This is the view of my backyard from my sons’ bedroom. It is not lost on me that short of being outside in the yard, the best view of it is from my two youngest sons’ bedroom. This yard has been an oasis for me (mainly in its creation since most gardeners seldom sit long enough to enjoy it). I love watching the rain nourish it. I love walking in it early on a summer morning listening to the proverbial sound of silence. I love inviting my friends and family to celebrate milestones in it.
And though I love watching my children play in it, I would be lying if I said that I love the plastic.

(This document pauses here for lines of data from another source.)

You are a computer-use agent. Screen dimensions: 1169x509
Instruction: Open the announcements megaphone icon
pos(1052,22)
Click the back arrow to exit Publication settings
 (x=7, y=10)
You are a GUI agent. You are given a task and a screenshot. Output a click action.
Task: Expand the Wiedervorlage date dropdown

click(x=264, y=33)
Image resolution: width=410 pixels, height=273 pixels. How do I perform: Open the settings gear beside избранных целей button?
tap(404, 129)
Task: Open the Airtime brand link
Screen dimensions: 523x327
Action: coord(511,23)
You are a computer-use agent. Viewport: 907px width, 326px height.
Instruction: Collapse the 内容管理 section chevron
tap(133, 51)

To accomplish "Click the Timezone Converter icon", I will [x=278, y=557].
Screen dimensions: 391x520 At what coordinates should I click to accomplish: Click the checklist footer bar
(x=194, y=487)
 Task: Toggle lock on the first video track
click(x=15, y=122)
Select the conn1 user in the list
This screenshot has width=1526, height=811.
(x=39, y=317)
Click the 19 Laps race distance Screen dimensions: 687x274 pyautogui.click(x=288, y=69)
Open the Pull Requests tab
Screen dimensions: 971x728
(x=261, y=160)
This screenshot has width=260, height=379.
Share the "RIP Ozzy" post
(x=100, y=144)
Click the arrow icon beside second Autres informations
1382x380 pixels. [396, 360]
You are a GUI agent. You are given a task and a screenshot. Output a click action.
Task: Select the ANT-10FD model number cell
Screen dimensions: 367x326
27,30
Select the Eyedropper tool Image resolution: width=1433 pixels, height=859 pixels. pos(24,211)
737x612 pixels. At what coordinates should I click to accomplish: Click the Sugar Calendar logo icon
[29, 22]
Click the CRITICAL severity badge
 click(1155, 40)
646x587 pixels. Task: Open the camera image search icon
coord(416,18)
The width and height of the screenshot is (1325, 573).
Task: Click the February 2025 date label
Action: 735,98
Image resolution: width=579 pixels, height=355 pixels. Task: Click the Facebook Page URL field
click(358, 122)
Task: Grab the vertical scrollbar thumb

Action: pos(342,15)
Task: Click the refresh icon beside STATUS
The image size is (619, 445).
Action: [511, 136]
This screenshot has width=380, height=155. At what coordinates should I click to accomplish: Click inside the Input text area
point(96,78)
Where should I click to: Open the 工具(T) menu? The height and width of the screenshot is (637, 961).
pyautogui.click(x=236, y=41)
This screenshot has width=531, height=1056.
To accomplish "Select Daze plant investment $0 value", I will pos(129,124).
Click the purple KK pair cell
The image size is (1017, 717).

On those rare occasions when the weeds temporarily escape my notice and I am sitting, I look at the plastic toys–and there are plenty of them–and think about what the yard will look like when they’re gone. A bench here, maybe a fountain there. I dream and design in my head and try to figure out where I could possibly fit a small greenhouse.
But then I stop.
I remind myself that for the first seven years we lived in this house, there was no plastic–just two people who longed to be parents. The yard was lush; the yard was free of Green Lantern action figures and Clone Wars balls and anything from Little Tikes.
Then I do some very quick math and realize with a vengeance that the toys will be gone seemingly almost as quickly as they came. My sons will no longer want to play in a sandbox, on a scooter, or in a $39 pool from Walmart. I’ll have the yard back–and the bench and the fountain and, yes, the greenhouse. Ten years from now there won’t be any plastic–just the memories of three boys who happily played in this space–among the trees, between the flower pots, and with their toys.
As long as they want them, their toys will stay. Something tells me, though, that I might want them a whole lot longer than they will.